Mr Johnson’s official spokesman said he “did not recognise” some of the ideas leaking into the public domain, but refused to discuss which ones were still under consideration.
However, the home secretary’s top civil servant Philip Rycroft told a Commons committee the offshoring plans were still at an early stage and “everything is on the table”.
Mr Rycroft confirmed that a leak inquiry had been launched by the Cabinet Office, indicating that it would take into account the timing of the leaks and the question of whether they were politically motivated.
There are suspicions in Westminster that the flurry of leaks of improbable ideas was designed to discredit more likely schemes, like hostels for migrants on the Isle of Wight, Isle of Man or Shetland Islands.

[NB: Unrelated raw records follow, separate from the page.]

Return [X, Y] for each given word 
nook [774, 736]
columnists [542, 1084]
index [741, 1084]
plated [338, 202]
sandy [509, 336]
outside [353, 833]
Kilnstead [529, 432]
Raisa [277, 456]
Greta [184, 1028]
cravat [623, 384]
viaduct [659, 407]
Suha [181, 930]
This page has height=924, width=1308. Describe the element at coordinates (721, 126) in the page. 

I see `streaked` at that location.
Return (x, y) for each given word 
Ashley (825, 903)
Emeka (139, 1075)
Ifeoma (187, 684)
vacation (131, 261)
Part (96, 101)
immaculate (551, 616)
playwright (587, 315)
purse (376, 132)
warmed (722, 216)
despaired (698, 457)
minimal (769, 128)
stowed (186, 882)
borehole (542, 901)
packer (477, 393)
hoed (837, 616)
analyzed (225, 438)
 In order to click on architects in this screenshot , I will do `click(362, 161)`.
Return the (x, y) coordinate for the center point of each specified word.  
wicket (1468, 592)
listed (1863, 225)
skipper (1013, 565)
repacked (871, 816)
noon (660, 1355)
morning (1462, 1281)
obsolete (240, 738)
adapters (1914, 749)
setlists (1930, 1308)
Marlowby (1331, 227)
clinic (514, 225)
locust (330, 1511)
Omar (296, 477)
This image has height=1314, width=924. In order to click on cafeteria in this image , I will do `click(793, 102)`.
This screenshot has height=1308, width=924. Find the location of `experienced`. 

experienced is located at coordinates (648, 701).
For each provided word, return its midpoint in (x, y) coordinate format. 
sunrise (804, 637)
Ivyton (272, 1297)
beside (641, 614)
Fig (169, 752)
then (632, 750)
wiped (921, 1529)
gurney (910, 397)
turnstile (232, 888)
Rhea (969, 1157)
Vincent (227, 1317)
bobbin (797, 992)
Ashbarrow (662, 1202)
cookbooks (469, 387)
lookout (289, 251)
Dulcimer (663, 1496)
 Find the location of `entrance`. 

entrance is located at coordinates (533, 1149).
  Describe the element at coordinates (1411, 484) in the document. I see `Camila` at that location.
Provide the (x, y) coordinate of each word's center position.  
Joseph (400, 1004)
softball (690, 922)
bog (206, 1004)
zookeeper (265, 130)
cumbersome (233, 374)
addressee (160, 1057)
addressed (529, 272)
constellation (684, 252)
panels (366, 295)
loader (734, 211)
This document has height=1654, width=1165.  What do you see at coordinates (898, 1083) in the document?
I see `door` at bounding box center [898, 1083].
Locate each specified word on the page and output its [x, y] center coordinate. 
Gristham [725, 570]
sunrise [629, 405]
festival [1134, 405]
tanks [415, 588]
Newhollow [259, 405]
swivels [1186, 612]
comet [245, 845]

Officials are understood to have been told to look into the option of housing 1,400 people on a disused 40-year-old ferry costing £6 million from Italy or a disused cruise ship from Barbados which would cost £116 million and could accommodate 2,417 people.
First Minister Nicola Sturgeon gave very short shrift to the idea of any new camp being sited on any of Scotland’s islands.
“They can rest assured that any proposal to treat human beings like cattle in a holding pen will be met with the strongest possible opposition from me,” she said.
And Labour leader Sir Keir Starmer condemned the “inhuman” ideas being floated within government. He said: “This isn’t creative thinking, this is lurching from one ridiculous proposition to the next – these suggestions are inhuman and the government shouldn’t be pursuing them. “Everybody knows that the biggest problem with asylum seekers’ claims is that it takes a long time for the Home Office to process them, that’s the problem, it’s been there for years. “Get your house in order, get that sorted out instead of lurching from one ridiculous proposition to another.” Environment secretary George Eustice, said he did not recognise the reported Ascension Island proposal.
“What we are looking to do is to improve the asylum process,” he said. “We have got an unsustainable position at the moment with too many illegal crossings and we need a way to process those applications.”